▸ **To be done**
Copy the material below word for word, starting at its first line and stopping after the line that contains "coord(895,413)".
-- start of Recorded data --
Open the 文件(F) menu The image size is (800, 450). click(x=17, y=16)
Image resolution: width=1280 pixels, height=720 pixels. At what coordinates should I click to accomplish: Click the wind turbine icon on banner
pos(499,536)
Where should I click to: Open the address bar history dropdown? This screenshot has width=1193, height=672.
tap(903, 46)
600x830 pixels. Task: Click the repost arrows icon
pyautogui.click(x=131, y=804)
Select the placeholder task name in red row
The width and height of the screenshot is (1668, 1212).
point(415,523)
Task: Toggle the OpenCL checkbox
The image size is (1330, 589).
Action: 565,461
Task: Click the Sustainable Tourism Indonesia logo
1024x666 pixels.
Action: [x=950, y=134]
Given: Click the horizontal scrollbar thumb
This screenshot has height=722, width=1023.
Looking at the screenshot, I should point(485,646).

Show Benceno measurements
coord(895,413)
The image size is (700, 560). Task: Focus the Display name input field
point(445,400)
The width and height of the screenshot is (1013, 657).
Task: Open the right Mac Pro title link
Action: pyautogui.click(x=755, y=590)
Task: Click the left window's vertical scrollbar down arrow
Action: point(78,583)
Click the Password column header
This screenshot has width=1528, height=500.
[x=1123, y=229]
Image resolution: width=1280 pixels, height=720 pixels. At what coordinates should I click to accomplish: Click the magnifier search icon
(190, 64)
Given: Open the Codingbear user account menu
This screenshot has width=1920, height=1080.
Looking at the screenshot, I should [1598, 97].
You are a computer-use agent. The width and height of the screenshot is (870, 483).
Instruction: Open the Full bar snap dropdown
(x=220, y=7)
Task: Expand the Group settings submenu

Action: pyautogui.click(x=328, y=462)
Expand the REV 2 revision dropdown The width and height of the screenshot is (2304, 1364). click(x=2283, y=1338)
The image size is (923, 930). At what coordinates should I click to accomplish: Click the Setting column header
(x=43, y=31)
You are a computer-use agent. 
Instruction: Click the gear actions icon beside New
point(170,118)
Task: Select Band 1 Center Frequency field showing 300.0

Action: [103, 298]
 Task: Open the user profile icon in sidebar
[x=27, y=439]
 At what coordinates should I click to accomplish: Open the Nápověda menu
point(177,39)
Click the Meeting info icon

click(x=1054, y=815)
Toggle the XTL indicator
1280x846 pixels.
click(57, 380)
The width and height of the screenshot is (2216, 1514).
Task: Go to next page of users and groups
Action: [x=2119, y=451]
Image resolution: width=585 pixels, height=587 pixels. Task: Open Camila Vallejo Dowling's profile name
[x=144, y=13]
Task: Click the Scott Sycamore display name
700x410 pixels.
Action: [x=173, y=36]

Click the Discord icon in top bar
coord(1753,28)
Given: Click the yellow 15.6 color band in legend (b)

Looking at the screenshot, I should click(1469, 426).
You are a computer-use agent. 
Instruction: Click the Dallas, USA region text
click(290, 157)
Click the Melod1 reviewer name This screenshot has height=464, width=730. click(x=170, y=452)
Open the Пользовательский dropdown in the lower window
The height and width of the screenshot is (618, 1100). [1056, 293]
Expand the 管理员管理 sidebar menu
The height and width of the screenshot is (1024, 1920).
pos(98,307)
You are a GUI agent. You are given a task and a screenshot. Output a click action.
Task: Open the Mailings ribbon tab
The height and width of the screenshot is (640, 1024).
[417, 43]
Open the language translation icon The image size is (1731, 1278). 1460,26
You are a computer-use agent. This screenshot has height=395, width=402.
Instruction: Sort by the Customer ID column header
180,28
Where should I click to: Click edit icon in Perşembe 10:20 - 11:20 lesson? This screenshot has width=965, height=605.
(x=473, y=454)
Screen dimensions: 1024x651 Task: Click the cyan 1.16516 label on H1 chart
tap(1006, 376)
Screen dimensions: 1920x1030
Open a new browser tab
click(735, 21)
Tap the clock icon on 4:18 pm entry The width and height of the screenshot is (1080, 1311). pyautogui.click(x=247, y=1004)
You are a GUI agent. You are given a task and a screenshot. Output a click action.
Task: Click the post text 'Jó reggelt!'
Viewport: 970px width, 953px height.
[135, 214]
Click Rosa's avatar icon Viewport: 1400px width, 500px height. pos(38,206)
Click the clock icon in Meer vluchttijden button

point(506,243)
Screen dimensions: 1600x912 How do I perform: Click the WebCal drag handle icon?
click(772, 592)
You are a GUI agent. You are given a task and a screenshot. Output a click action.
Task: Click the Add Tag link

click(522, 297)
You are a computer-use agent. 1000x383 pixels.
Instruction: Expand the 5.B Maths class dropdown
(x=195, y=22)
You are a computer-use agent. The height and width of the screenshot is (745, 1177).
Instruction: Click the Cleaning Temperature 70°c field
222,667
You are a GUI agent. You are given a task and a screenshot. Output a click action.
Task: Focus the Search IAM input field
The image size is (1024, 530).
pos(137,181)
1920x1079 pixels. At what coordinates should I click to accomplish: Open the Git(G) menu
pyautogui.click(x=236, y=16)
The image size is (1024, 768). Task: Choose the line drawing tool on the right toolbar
-- end of Recorded data --
▸ **Response**
Open the 文件(F) menu The image size is (800, 450). click(x=17, y=16)
Image resolution: width=1280 pixels, height=720 pixels. At what coordinates should I click to accomplish: Click the wind turbine icon on banner
pos(499,536)
Where should I click to: Open the address bar history dropdown? This screenshot has width=1193, height=672.
tap(903, 46)
600x830 pixels. Task: Click the repost arrows icon
pyautogui.click(x=131, y=804)
Select the placeholder task name in red row
The width and height of the screenshot is (1668, 1212).
point(415,523)
Task: Toggle the OpenCL checkbox
The image size is (1330, 589).
Action: 565,461
Task: Click the Sustainable Tourism Indonesia logo
1024x666 pixels.
Action: [x=950, y=134]
Given: Click the horizontal scrollbar thumb
This screenshot has height=722, width=1023.
Looking at the screenshot, I should point(485,646).

Show Benceno measurements
coord(895,413)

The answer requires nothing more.